Enterprise Surveys
About
An Enterprise Survey (ES) is a firm-level survey of a representative sample of an economy’s private sector. The surveys cover a broad range of business environment topics including access to finance, competition, corruption, crime, gender, infrastructure, and performance measures. The World Bank has collected this data from face-to-face interviews with top managers and business owners in over 130,000 companies in 135 economies. The data allow a unique gender perspective, as the website indicators can easily be disaggregated by whether the top manager of the business is male or female. Other gender data include the degree of female participation in firm ownership and the firm’s workforce composition by gender. More detailed information about the Enterprise Surveys can be found on the Methodology page
Data
Access the Enterprise Surveys data:
The data are publicly available on the Enterprise Surveys website. Users can download the raw firm-level data (for free) along with the questionnaires and accompanying survey documentation. For many countries, longitudinal/panel data are available. In addition to the raw data (available in Stata format), the website presents summary indicators by survey topic. Users can view these indicators by economy and also by topic.

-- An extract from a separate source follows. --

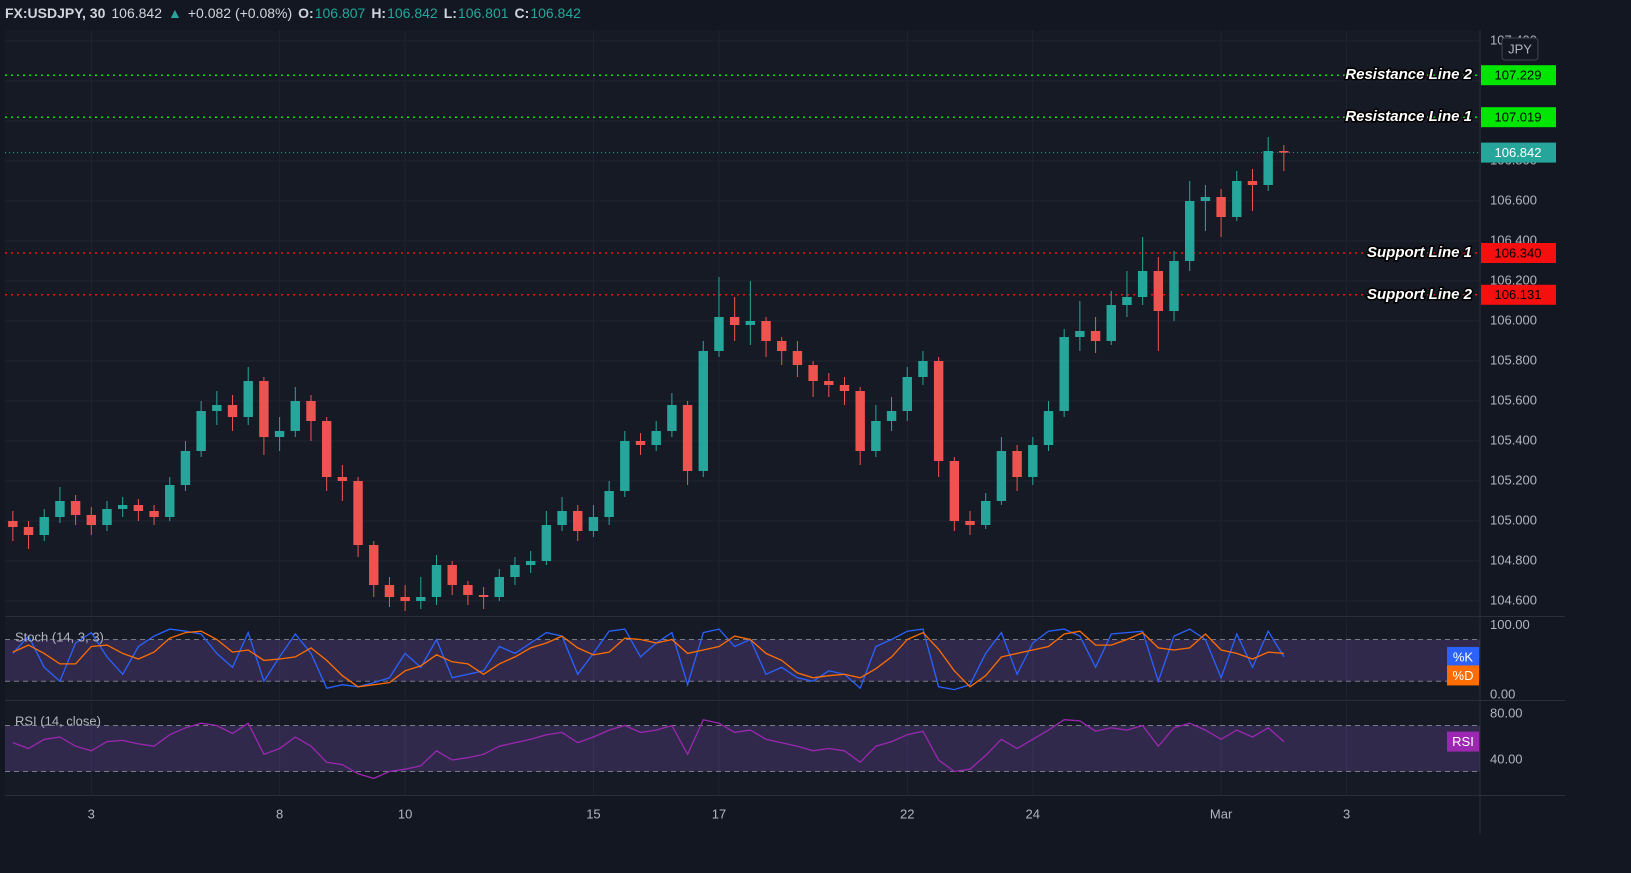 This screenshot has height=873, width=1631. What do you see at coordinates (522, 13) in the screenshot?
I see `stat-label: C:` at bounding box center [522, 13].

The website allows users to view the indicator data by firm subgroup categories such as (a) business sector, firm size, or sub-national location (sample design stratification variables) and (b) exporting status, gender of top manager, or domestic vs. foreign ownership (ex post groupings). For example, to view the business environment indicators for Mexico through a gender lens, choose “Gender of Top Manager” in the “View Data by Firm Subgroups” option for each topic sub-window on the Mexico page. The custom query feature allows users to download the standard error and number of observation statistics associated with these indicators.
Who is surveyed:
The Enterprise Survey is answered by business owners and top managers. Sometimes the survey respondent calls company accountants and human resource managers into the interview to answer questions in the sales and labor sections of the survey. Typically 1200-1800 interviews are conducted in larger economies, 360 interviews are conducted in medium-sized economies, and for smaller economies, 150 interviews take place.
The manufacturing and services sectors are the primary business sectors of interest. This corresponds to firms classified with ISIC codes 15-37, 45, 50-52, 55, 60-64, and 72 (ISIC Rev.3.1). Formal (registered) companies with 5 or more employees are targeted for interview. Services firms include construction, retail, wholesale, hotels, restaurants, transport, storage, communications, and IT. Firms with 100% government/state ownership are not eligible to participate in an ES. Occasionally, for a few surveyed countries, other sectors are included in the companies surveyed such as education or health-related businesses. In each country, businesses in the cities/regions of major economic activity are interviewed.
In some countries, other surveys, which depart from the usual ES methodology, are conducted. Examples include (a) Informal Surveys- surveys of informal (unregistered) enterprises, (b) Micro Surveys- surveys fielded to registered firms with less than five employees, and (c) Financial Crisis Assessment Surveys- short surveys administered by telephone to assess the effects of the global financial crisis of 2008-09.
Gender-related research:
ES data and indicators have been used for several analytical works on gender. The ES data are among the main primary data sources in the 2011 Report on “Strengthening Access to Finance for Women-Owned SMEs in Developing Countries”. The report, produced by the IFC on behalf of the G-20 Global Partnership for Financial Inclusion (GPFI) SME Finance Sub-Group, provides evidence on financial and non-financial barriers to women-owned businesses as well as on the contribution of women entrepreneurs in economic development. Research on gender differences in productivity based on ES data has been incorporated in the broader World Bank Group’s effort that led to the World Development Report (WDR) on Gender Equality and Development and the regional companion pieces to the WDR. In 2011, the Enterprise Analysis Unit produced the Enterprise Note on Gender and Informality in Latin America: Labor productivity, firm-size and gender: the case of informal firms in Argentina and Peru.
The Enterprise Surveys data can be used in conjunction with the Women Business and the Law data to analyze the relationship between the challenges that women’ entrepreneurs face in expanding their businesses and in creating jobs and the legal and regulatory environment in which they live and operate.